The brain’s astonishing complexity has been appreciated for over 100 years, when pioneers first looked at the profusion of branching structures that connect individual nerve cells under a microscope. They observed that even in the tiniest areas of brain tissue, the pathways are tangled, almost indescribably dense. Today, neuroscientists are trying to figure out the workings of all those cells and the networks they form, to better understand how the brain works and to understand what goes wrong in brain and behavioral disorders.

In a study appearing August 21, 2017 in Nature Neuroscience, a team, led by 2011 Distinguished Investigator Z. Josh Huang, Ph.D., of Cold Spring Harbor Laboratory, used advanced technologies to illuminate the connectivity pattern of chandelier cells, a distinctive kind of inhibitory cell type in the brains of mammals, including humans. The team revealed for the first time how this candelabra-shaped cell interacts with hundreds of excitatory cells in its neighborhood, receiving information from some, imparting information to others.  

The team, which also included Scientific Council Member Joshua Gordon, M.D., Ph.D., currently director of the National Institute of Mental Health and a 2003 and 2001 Foundation Young Investigator, as well as Jiangteng Lu, Ph.D., a 2012 Foundation Young Investigator at Cold Spring Harbor Laboratory, focused on dense crowds of excitatory cells called pyramidal neurons – several hundred of which can connect with a single chandelier cell.  

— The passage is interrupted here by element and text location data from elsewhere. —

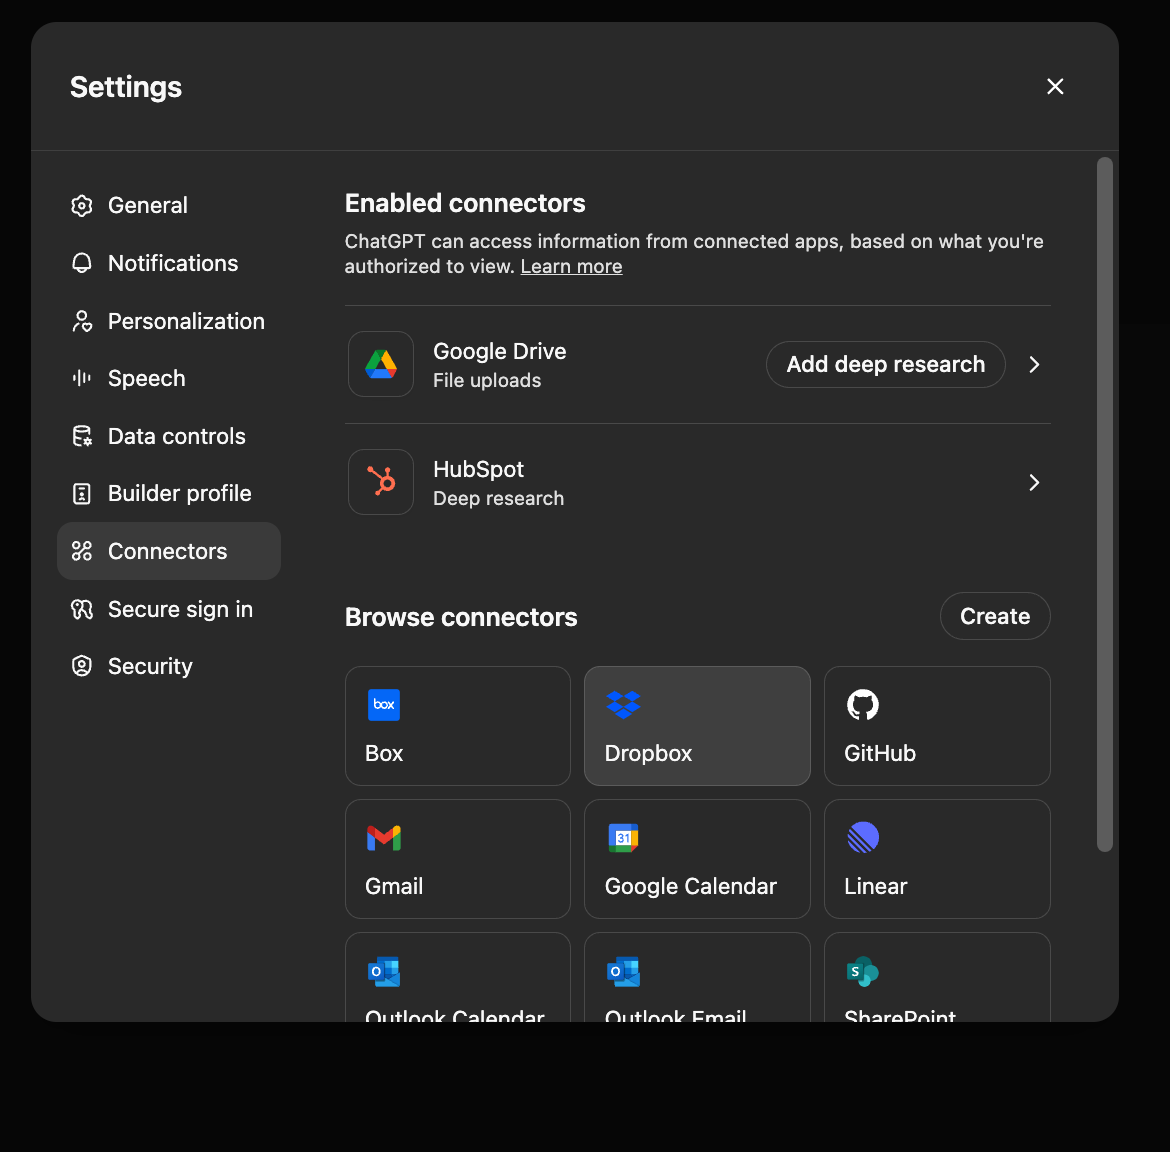Click the HubSpot logo icon

pyautogui.click(x=381, y=482)
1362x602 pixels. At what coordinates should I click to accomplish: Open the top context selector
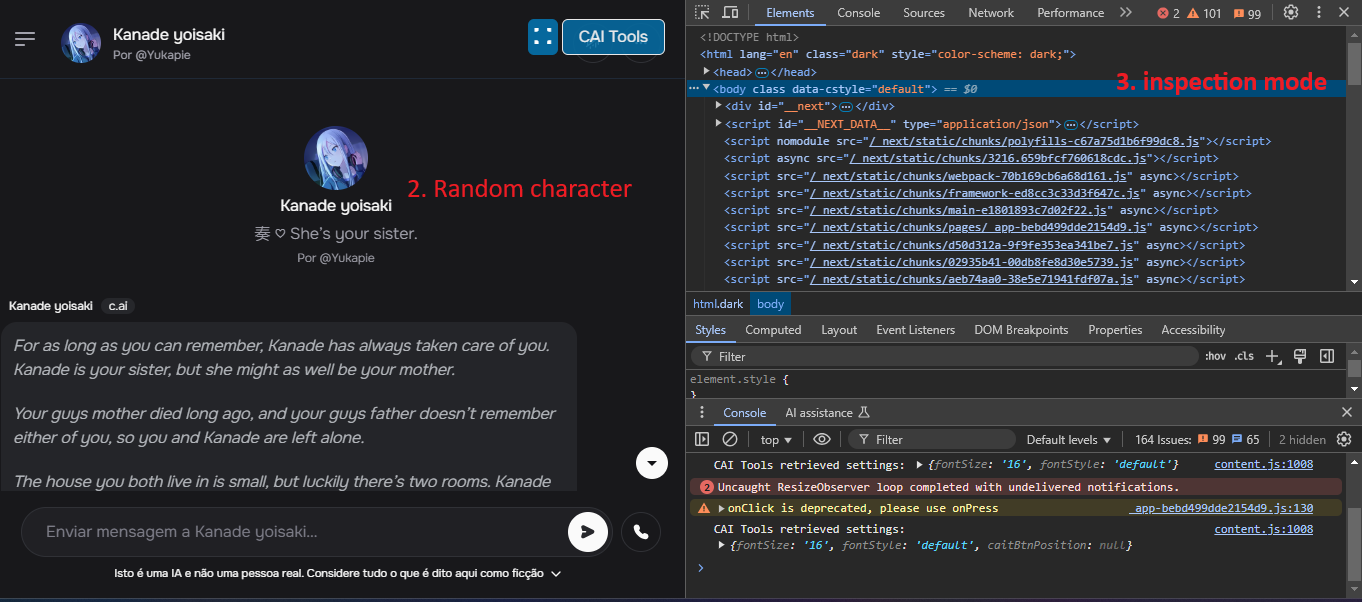(x=776, y=440)

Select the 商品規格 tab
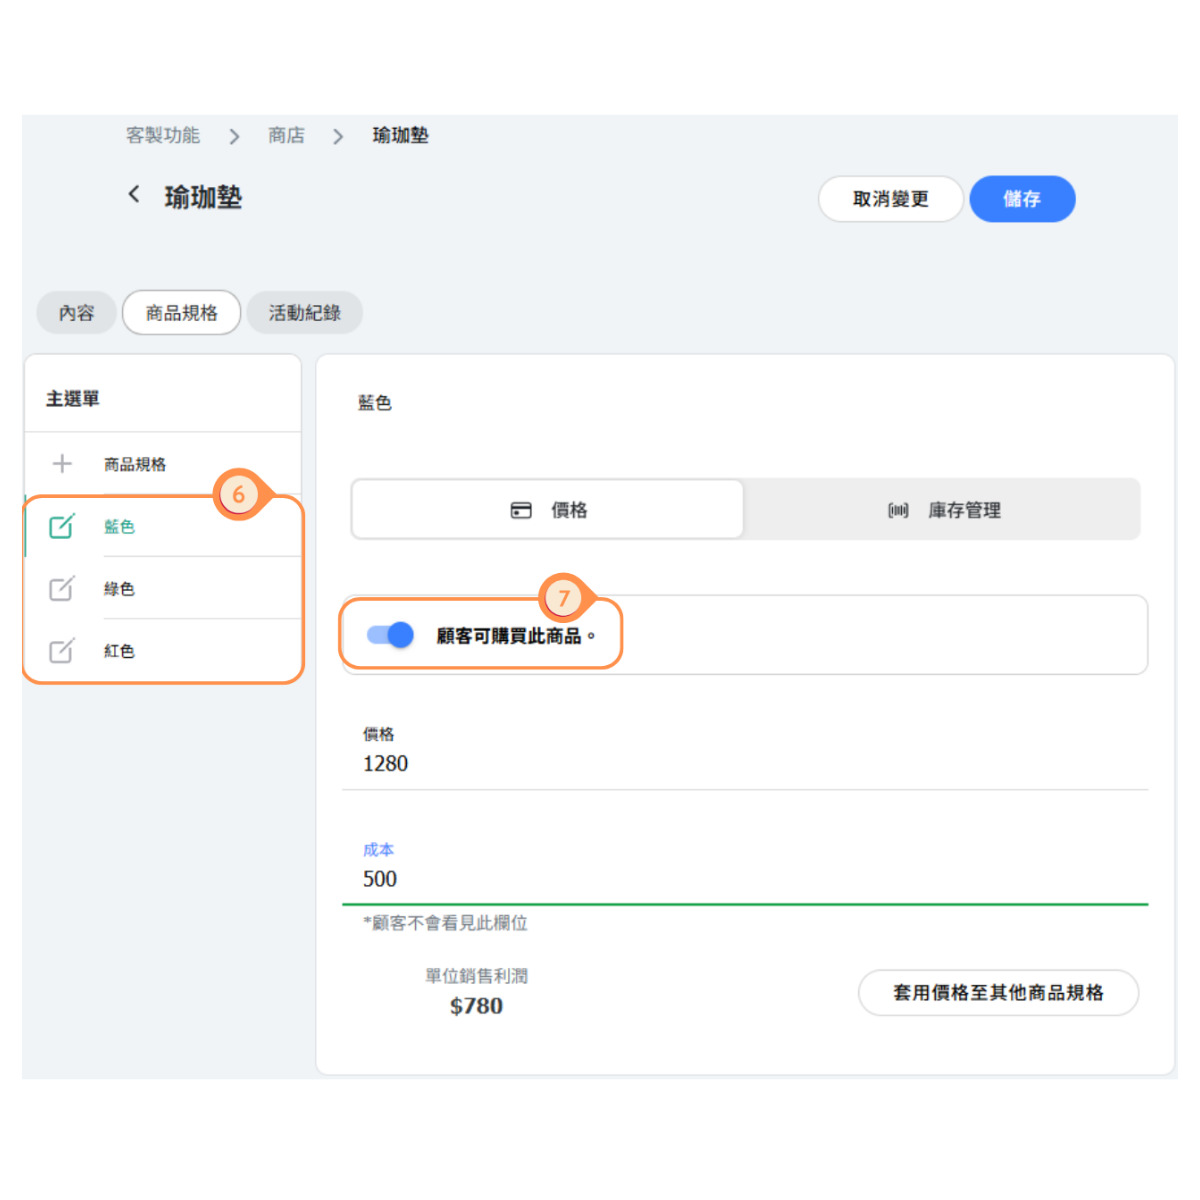(181, 313)
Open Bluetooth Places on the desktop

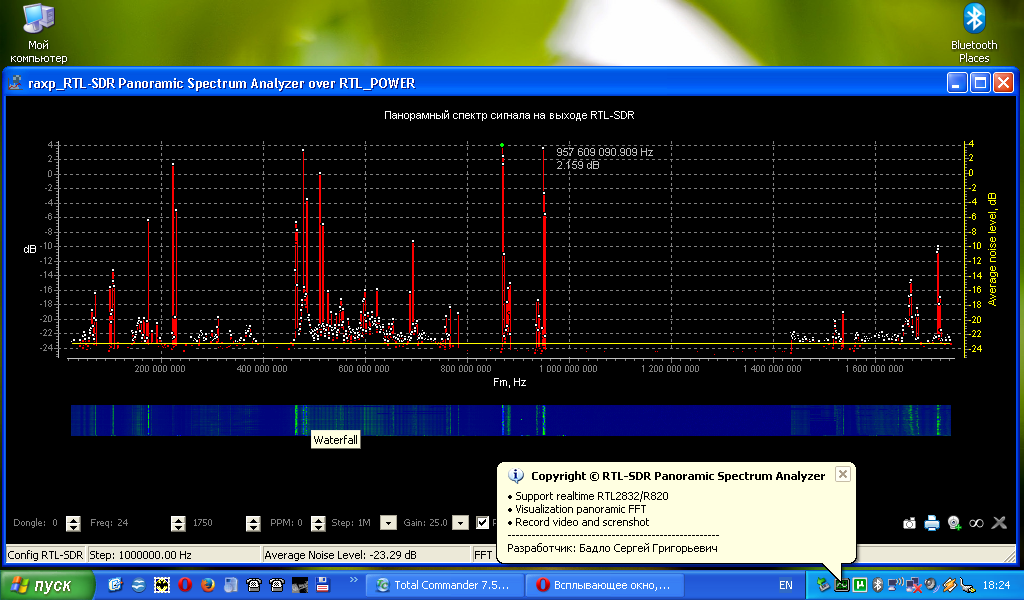(974, 20)
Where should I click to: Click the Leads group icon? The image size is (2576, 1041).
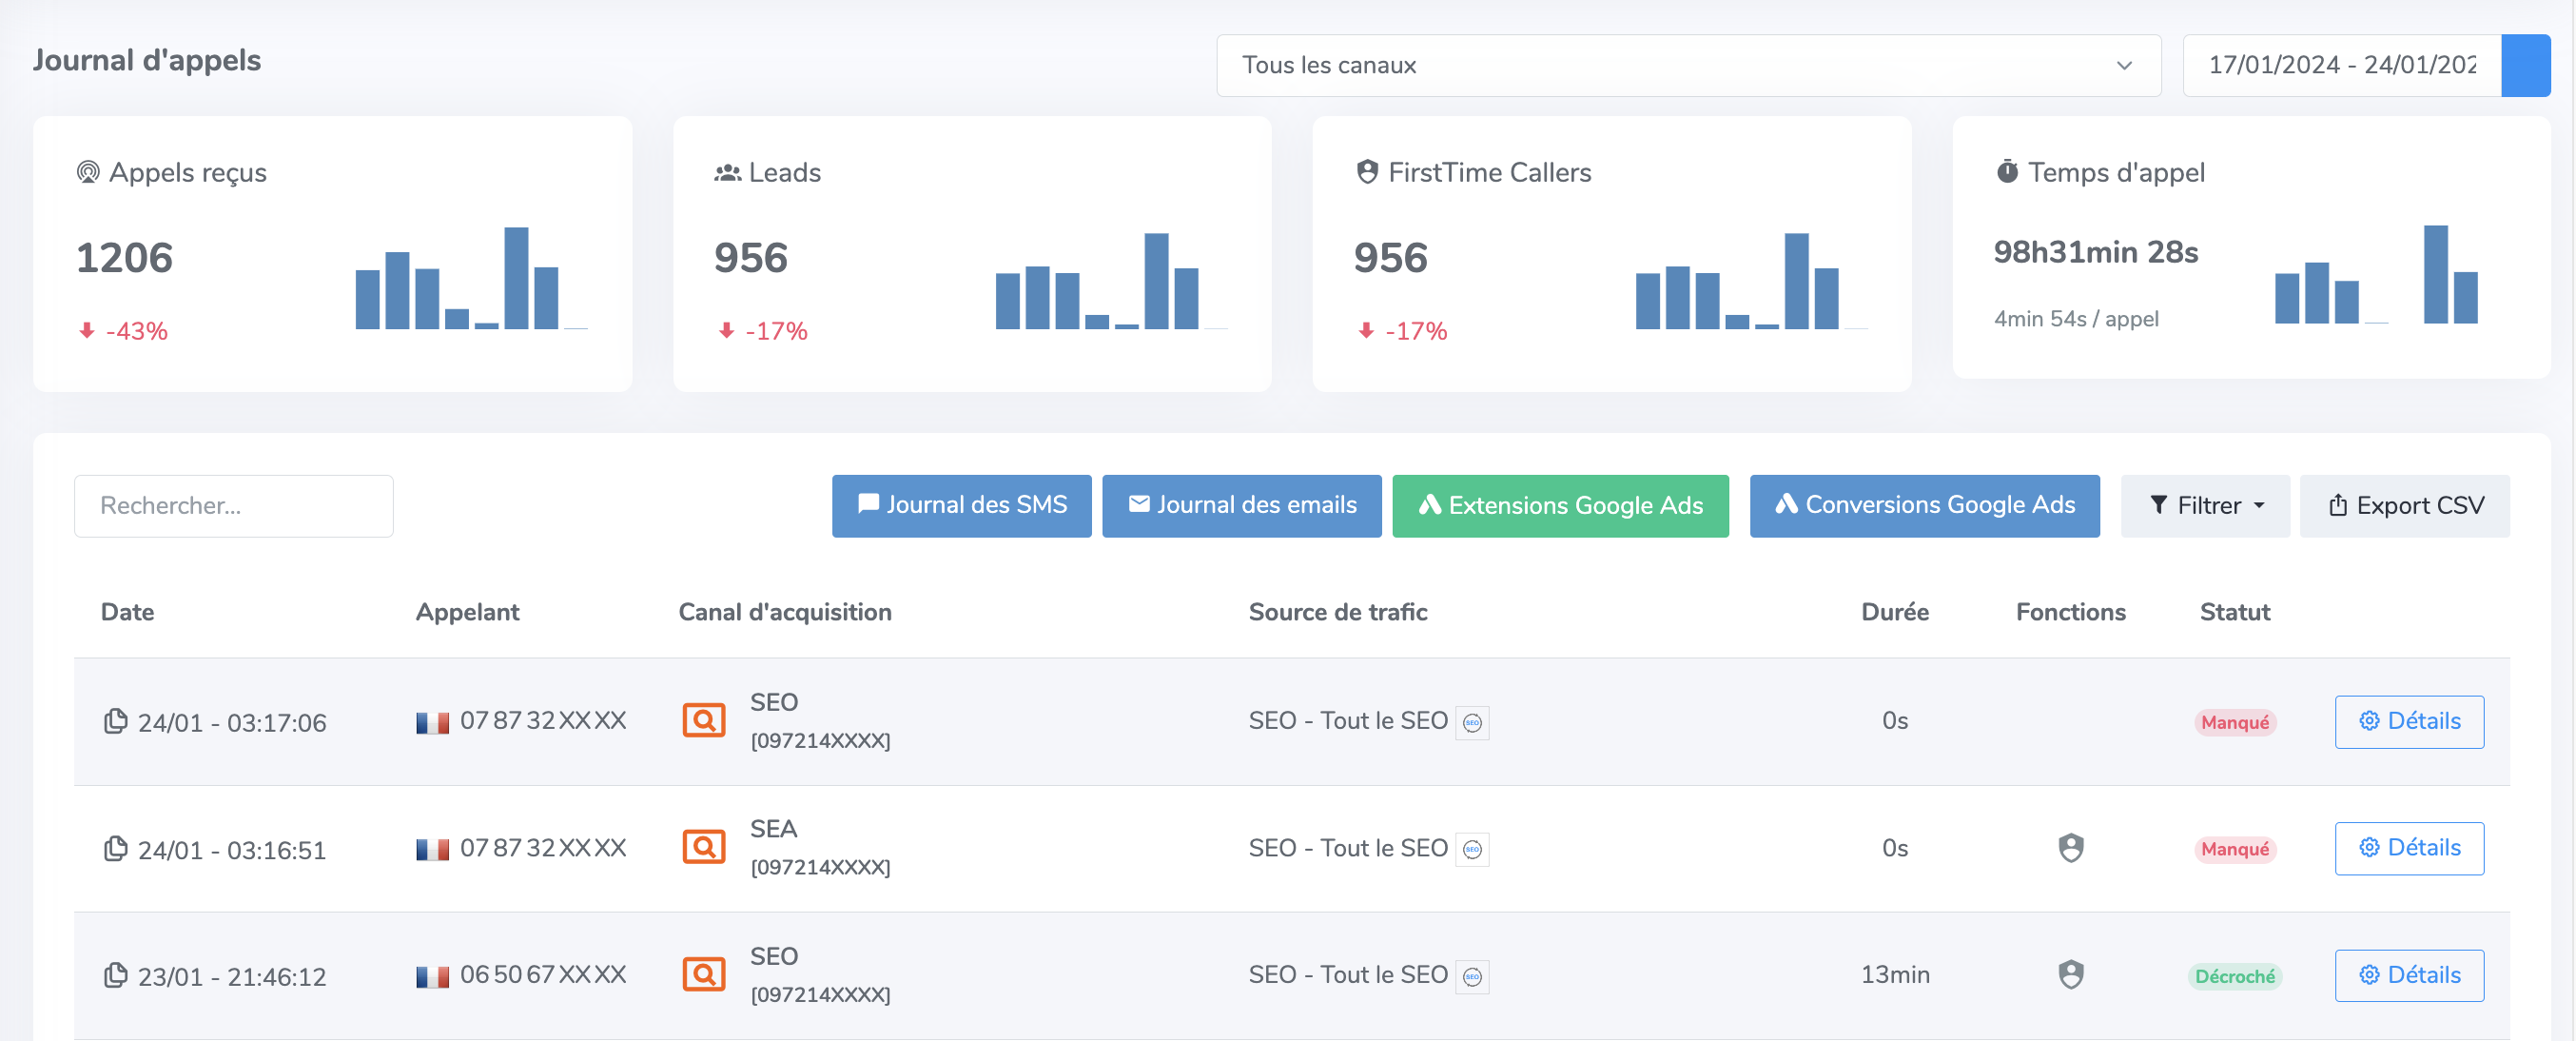point(727,173)
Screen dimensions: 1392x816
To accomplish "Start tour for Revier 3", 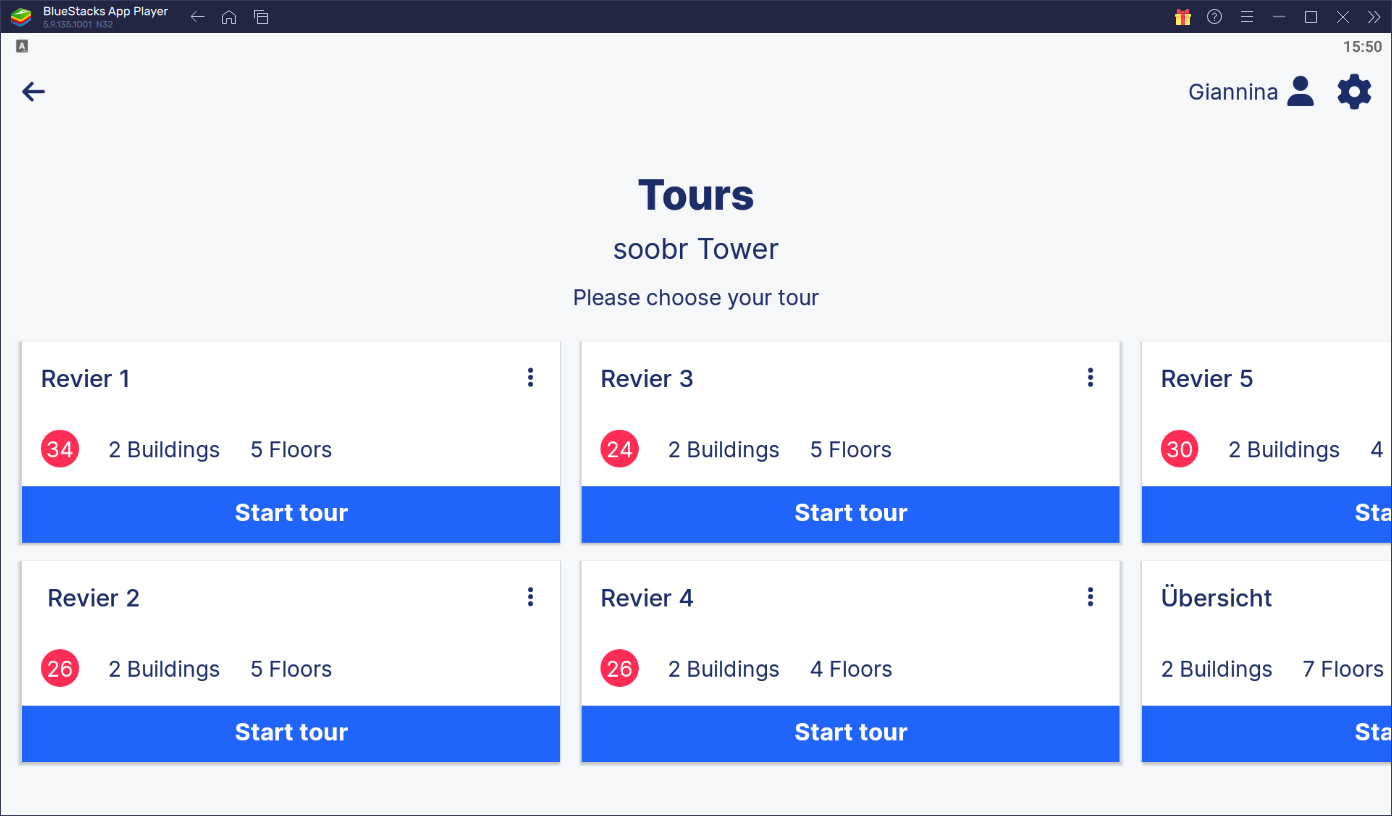I will [851, 514].
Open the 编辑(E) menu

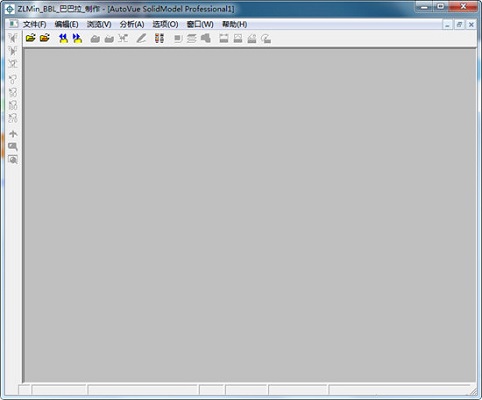point(66,24)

Because each chandelier cell can control the firing of hundreds of pyramidal neurons, it has been suggested that they exert a kind of “veto” power over local excitatory messages. But there is more to the story. As this research shows, each chandelier cell also can receive inputs from hundreds of excitatory cells, input that influences whether or not it inhibits a circuit in which it is involved. It has been suggested that malfunctions in chandelier cells, or networks that include them, may be involved in illnesses such as epilepsy and schizophrenia, in which the balance of excitation and inhibition of nerve signals can be abnormal.

In the experiments just reported, the highly specific interactions between chandelier cells and groups of excitatory neurons were situated by the investigators in the context of a larger network regulating the fear response in mice. The new research reveals how spatially intermixed pyramidal neurons that were associated with single chandelier cells in the mouse prelimbic cortex segregated into two groups. These were distinguished according to where in the brain they project to and their likely function.

One ensemble of these pyramidal cells was shown to transmit information to the amygdala, resulting in a fear response – or, depending on the context, the inhibition of fear. A second ensemble projects to cortical areas conveying information from the thalamus, a relay station that Huang speculates is sending higher-order information to the chandelier cell. This information might reflect, for example, whether the individual (whether mouse, person, or other mammal) should be afraid of something that it has sensed in its environment – or, no longer needs to be afraid.